The aim of this study was to compare in-hospital outcomes for patients undergoing high-speed rotational atherectomy (HSRA) via the radial and femoral route.


Transradial access is often avoided for HSRA because of concern over limitations on guide catheter size. No studies have compared a radial and femoral approach for HSRA.


This is a retrospective comparison of in-hospital outcomes for 151 consecutive patients (75 radial, 76 femoral) undergoing HSRA.

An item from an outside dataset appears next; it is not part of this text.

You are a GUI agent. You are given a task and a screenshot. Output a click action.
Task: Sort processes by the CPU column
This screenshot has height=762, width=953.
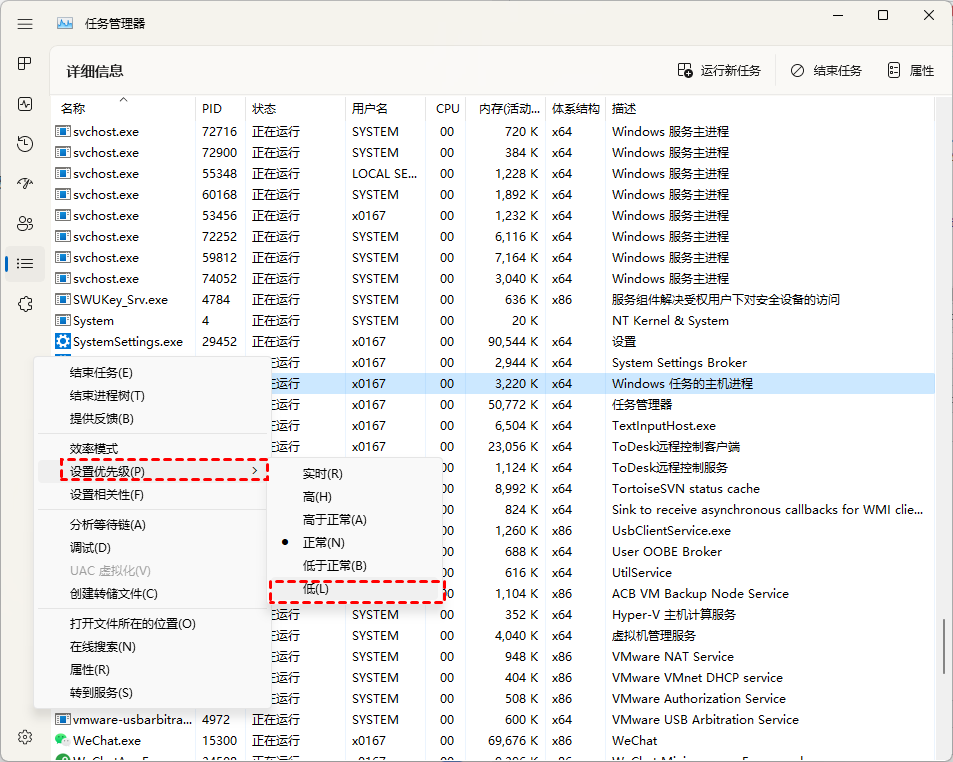pos(447,108)

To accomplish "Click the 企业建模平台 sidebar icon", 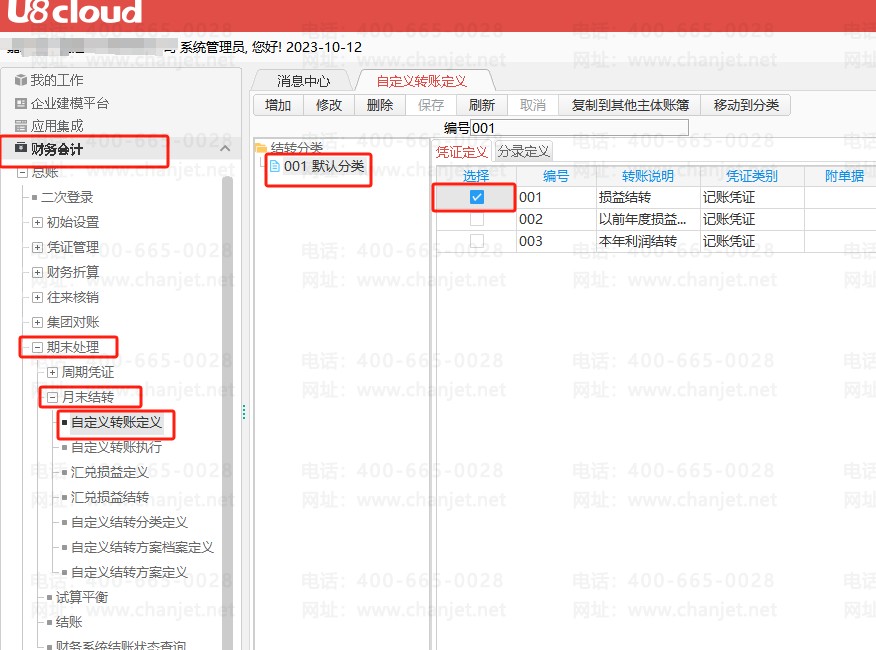I will point(21,103).
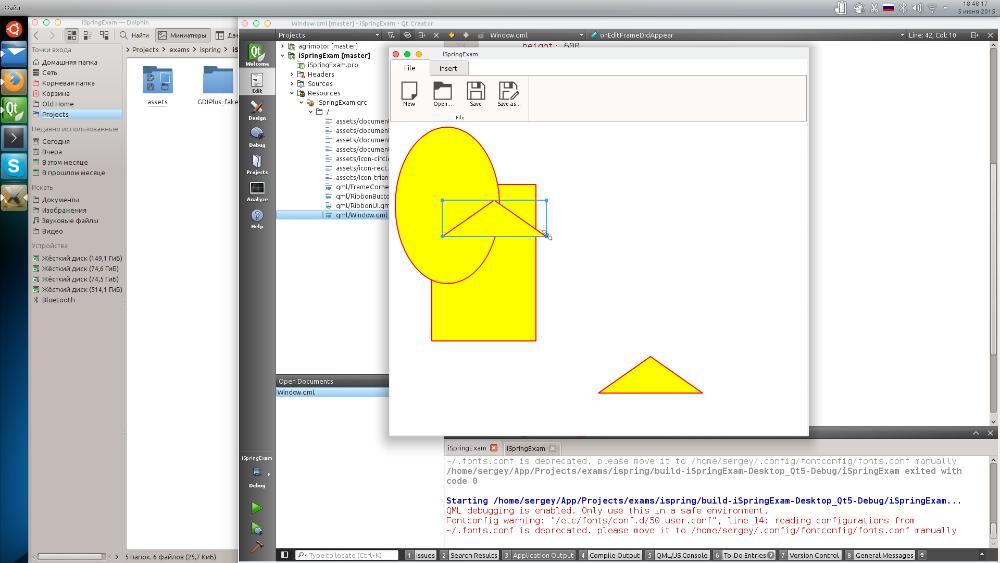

Significantly smaller diameter guide catheters (6.3 +/- 0.5 Fr vs. 7.1 +/- 0.8 Fr, P < 0.001) and burrs (1.6 +/- 0.2 mm vs. 1.7 +/- 0.2 mm, P = 0.02) were used in the radial compared with the femoral group. Procedural success (93.3% vs. 94.7%, P = 0.75), procedure time (108.7 +/- 30.5 min vs. 112.8 +/- 35.0 min, P = 0.45), and patient radiation exposure (12125 +/- 8373 vs. 12118 +/- 7831 cGy cm(2), P = 1.00) were similar in radial and femoral groups. There was a trend in favor of radial artery access for major access site bleeding complications (0.0% vs. 5.3%, P = 0.12). The incidence of in-hospital death or myocardial infarction was low in both groups.


This study shows that radial artery access is a feasible, safe, and effective approach for HSRA. Overall complication rates are low and radial access may be associated with a lower risk of major bleeding complications compared with a femoral approach.